↓↓↓

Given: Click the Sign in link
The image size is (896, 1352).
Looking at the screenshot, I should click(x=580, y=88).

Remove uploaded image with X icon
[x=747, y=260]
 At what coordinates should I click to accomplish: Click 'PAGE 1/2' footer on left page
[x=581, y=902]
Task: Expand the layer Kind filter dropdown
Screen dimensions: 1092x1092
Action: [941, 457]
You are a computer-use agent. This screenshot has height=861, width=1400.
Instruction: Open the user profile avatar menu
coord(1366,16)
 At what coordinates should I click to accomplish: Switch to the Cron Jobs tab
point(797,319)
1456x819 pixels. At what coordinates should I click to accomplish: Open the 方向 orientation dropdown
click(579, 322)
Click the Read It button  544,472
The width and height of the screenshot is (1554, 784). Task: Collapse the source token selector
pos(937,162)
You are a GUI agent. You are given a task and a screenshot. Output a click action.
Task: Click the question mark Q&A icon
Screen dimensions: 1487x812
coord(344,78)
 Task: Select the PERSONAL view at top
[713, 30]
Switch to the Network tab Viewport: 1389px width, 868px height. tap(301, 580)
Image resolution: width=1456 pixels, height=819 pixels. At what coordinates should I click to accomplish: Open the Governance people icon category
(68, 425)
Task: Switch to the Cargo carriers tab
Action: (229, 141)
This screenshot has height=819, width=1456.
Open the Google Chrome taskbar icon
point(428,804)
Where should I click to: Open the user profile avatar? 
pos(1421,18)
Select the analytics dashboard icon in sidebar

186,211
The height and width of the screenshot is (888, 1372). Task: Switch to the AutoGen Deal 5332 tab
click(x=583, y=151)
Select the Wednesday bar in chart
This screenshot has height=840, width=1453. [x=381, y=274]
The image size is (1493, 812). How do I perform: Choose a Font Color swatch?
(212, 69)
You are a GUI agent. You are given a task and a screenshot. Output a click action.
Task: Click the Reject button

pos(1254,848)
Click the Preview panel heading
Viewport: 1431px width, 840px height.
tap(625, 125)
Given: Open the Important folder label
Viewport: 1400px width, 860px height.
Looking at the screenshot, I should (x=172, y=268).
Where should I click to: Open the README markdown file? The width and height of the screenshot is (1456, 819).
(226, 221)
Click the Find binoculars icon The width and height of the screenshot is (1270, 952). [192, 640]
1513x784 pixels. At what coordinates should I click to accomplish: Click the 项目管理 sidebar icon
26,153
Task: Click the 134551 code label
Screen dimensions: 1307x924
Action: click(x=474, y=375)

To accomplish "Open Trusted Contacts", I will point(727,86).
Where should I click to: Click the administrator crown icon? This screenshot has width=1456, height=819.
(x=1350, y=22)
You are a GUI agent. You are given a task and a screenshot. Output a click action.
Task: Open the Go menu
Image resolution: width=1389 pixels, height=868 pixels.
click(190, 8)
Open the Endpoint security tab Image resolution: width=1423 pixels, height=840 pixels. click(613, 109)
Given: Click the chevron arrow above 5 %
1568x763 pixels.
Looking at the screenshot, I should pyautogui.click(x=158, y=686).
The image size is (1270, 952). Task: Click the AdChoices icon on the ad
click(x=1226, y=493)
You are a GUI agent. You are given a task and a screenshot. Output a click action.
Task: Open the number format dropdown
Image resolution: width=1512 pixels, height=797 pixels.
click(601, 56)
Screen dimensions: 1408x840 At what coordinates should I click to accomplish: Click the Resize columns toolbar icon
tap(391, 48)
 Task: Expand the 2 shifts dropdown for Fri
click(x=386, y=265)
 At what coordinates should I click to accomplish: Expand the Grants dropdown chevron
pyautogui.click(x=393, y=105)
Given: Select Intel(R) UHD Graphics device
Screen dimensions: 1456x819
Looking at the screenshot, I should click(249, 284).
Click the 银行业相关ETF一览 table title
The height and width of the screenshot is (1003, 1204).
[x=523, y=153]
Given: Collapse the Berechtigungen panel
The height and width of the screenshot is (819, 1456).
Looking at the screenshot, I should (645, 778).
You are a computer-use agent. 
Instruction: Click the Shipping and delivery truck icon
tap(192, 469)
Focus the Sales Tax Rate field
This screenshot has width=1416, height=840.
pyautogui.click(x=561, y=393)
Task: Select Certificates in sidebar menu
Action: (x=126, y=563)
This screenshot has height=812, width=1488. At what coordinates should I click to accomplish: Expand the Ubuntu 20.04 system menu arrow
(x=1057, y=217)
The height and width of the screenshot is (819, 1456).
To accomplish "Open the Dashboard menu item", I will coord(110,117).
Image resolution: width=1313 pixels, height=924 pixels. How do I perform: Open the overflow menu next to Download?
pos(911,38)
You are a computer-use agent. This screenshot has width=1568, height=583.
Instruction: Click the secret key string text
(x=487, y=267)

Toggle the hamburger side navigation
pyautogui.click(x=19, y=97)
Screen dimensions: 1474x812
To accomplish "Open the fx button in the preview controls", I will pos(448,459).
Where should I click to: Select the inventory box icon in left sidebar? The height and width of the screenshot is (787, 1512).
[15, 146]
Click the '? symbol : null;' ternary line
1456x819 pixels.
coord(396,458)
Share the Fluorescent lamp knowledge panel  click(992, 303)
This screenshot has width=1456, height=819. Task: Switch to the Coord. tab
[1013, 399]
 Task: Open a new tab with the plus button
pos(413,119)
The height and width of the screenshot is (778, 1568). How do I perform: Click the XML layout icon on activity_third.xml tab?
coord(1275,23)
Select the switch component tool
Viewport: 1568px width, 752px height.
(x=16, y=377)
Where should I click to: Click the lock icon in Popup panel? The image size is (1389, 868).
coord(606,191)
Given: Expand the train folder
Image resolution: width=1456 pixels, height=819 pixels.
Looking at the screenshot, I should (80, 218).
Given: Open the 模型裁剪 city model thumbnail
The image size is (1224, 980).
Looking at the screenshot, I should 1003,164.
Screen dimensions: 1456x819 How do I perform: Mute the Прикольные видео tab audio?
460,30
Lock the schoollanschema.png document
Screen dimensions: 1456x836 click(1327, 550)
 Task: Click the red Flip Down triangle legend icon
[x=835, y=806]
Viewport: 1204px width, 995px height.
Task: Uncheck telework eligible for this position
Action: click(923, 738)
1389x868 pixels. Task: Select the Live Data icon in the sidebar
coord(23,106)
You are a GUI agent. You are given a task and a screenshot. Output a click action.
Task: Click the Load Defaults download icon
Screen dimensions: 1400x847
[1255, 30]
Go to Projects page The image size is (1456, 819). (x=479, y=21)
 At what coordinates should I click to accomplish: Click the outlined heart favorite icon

↑↑↑

Line by line, repeat the data exactly.

Given: Click the Sign in link
The image size is (896, 1352).
Looking at the screenshot, I should click(x=580, y=88).

Remove uploaded image with X icon
[x=747, y=260]
 At what coordinates should I click to accomplish: Click 'PAGE 1/2' footer on left page
[x=581, y=902]
Task: Expand the layer Kind filter dropdown
Screen dimensions: 1092x1092
Action: [941, 457]
You are a computer-use agent. This screenshot has height=861, width=1400.
Instruction: Open the user profile avatar menu
coord(1366,16)
 At what coordinates should I click to accomplish: Switch to the Cron Jobs tab
point(797,319)
1456x819 pixels. At what coordinates should I click to accomplish: Open the 方向 orientation dropdown
click(579, 322)
Click the Read It button  544,472
The width and height of the screenshot is (1554, 784). Task: Collapse the source token selector
pos(937,162)
You are a GUI agent. You are given a task and a screenshot. Output a click action.
Task: Click the question mark Q&A icon
Screen dimensions: 1487x812
coord(344,78)
 Task: Select the PERSONAL view at top
[713, 30]
Switch to the Network tab Viewport: 1389px width, 868px height. tap(301, 580)
Image resolution: width=1456 pixels, height=819 pixels. At what coordinates should I click to accomplish: Open the Governance people icon category
(68, 425)
Task: Switch to the Cargo carriers tab
Action: (229, 141)
This screenshot has height=819, width=1456.
Open the Google Chrome taskbar icon
point(428,804)
Where should I click to: Open the user profile avatar? 
pos(1421,18)
Select the analytics dashboard icon in sidebar

186,211
The height and width of the screenshot is (888, 1372). Task: Switch to the AutoGen Deal 5332 tab
click(x=583, y=151)
Select the Wednesday bar in chart
This screenshot has height=840, width=1453. [x=381, y=274]
The image size is (1493, 812). How do I perform: Choose a Font Color swatch?
(212, 69)
You are a GUI agent. You are given a task and a screenshot. Output a click action.
Task: Click the Reject button

pos(1254,848)
Click the Preview panel heading
Viewport: 1431px width, 840px height.
tap(625, 125)
Given: Open the Important folder label
Viewport: 1400px width, 860px height.
Looking at the screenshot, I should (x=172, y=268).
Where should I click to: Open the README markdown file? The width and height of the screenshot is (1456, 819).
(226, 221)
Click the Find binoculars icon The width and height of the screenshot is (1270, 952). [192, 640]
1513x784 pixels. At what coordinates should I click to accomplish: Click the 项目管理 sidebar icon
26,153
Task: Click the 134551 code label
Screen dimensions: 1307x924
Action: click(x=474, y=375)

To accomplish "Open Trusted Contacts", I will point(727,86).
Where should I click to: Click the administrator crown icon? This screenshot has width=1456, height=819.
(x=1350, y=22)
You are a GUI agent. You are given a task and a screenshot. Output a click action.
Task: Open the Go menu
Image resolution: width=1389 pixels, height=868 pixels.
click(190, 8)
Open the Endpoint security tab Image resolution: width=1423 pixels, height=840 pixels. click(613, 109)
Given: Click the chevron arrow above 5 %
1568x763 pixels.
Looking at the screenshot, I should pyautogui.click(x=158, y=686).
The image size is (1270, 952). Task: Click the AdChoices icon on the ad
click(x=1226, y=493)
You are a GUI agent. You are given a task and a screenshot. Output a click action.
Task: Open the number format dropdown
Image resolution: width=1512 pixels, height=797 pixels.
click(601, 56)
Screen dimensions: 1408x840 At what coordinates should I click to accomplish: Click the Resize columns toolbar icon
tap(391, 48)
 Task: Expand the 2 shifts dropdown for Fri
click(x=386, y=265)
 At what coordinates should I click to accomplish: Expand the Grants dropdown chevron
pyautogui.click(x=393, y=105)
Given: Select Intel(R) UHD Graphics device
Screen dimensions: 1456x819
Looking at the screenshot, I should click(249, 284).
Click the 银行业相关ETF一览 table title
The height and width of the screenshot is (1003, 1204).
[x=523, y=153]
Given: Collapse the Berechtigungen panel
The height and width of the screenshot is (819, 1456).
Looking at the screenshot, I should (645, 778).
You are a computer-use agent. 
Instruction: Click the Shipping and delivery truck icon
tap(192, 469)
Focus the Sales Tax Rate field
This screenshot has width=1416, height=840.
pyautogui.click(x=561, y=393)
Task: Select Certificates in sidebar menu
Action: (x=126, y=563)
This screenshot has height=812, width=1488. At what coordinates should I click to accomplish: Expand the Ubuntu 20.04 system menu arrow
(x=1057, y=217)
The height and width of the screenshot is (819, 1456).
To accomplish "Open the Dashboard menu item", I will coord(110,117).
Image resolution: width=1313 pixels, height=924 pixels. How do I perform: Open the overflow menu next to Download?
pos(911,38)
You are a computer-use agent. This screenshot has width=1568, height=583.
Instruction: Click the secret key string text
(x=487, y=267)

Toggle the hamburger side navigation
pyautogui.click(x=19, y=97)
Screen dimensions: 1474x812
To accomplish "Open the fx button in the preview controls", I will pos(448,459).
Where should I click to: Select the inventory box icon in left sidebar? The height and width of the screenshot is (787, 1512).
[15, 146]
Click the '? symbol : null;' ternary line
1456x819 pixels.
coord(396,458)
Share the Fluorescent lamp knowledge panel  click(992, 303)
This screenshot has width=1456, height=819. Task: Switch to the Coord. tab
[1013, 399]
 Task: Open a new tab with the plus button
pos(413,119)
The height and width of the screenshot is (778, 1568). How do I perform: Click the XML layout icon on activity_third.xml tab?
coord(1275,23)
Select the switch component tool
Viewport: 1568px width, 752px height.
(x=16, y=377)
Where should I click to: Click the lock icon in Popup panel? The image size is (1389, 868).
coord(606,191)
Given: Expand the train folder
Image resolution: width=1456 pixels, height=819 pixels.
Looking at the screenshot, I should (80, 218).
Given: Open the 模型裁剪 city model thumbnail
The image size is (1224, 980).
Looking at the screenshot, I should 1003,164.
Screen dimensions: 1456x819 How do I perform: Mute the Прикольные видео tab audio?
460,30
Lock the schoollanschema.png document
Screen dimensions: 1456x836 click(1327, 550)
 Task: Click the red Flip Down triangle legend icon
[x=835, y=806]
Viewport: 1204px width, 995px height.
Task: Uncheck telework eligible for this position
Action: click(923, 738)
1389x868 pixels. Task: Select the Live Data icon in the sidebar
coord(23,106)
You are a GUI agent. You are given a task and a screenshot. Output a click action.
Task: Click the Load Defaults download icon
Screen dimensions: 1400x847
[1255, 30]
Go to Projects page The image size is (1456, 819). (x=479, y=21)
 At what coordinates should I click to accomplish: Click the outlined heart favorite icon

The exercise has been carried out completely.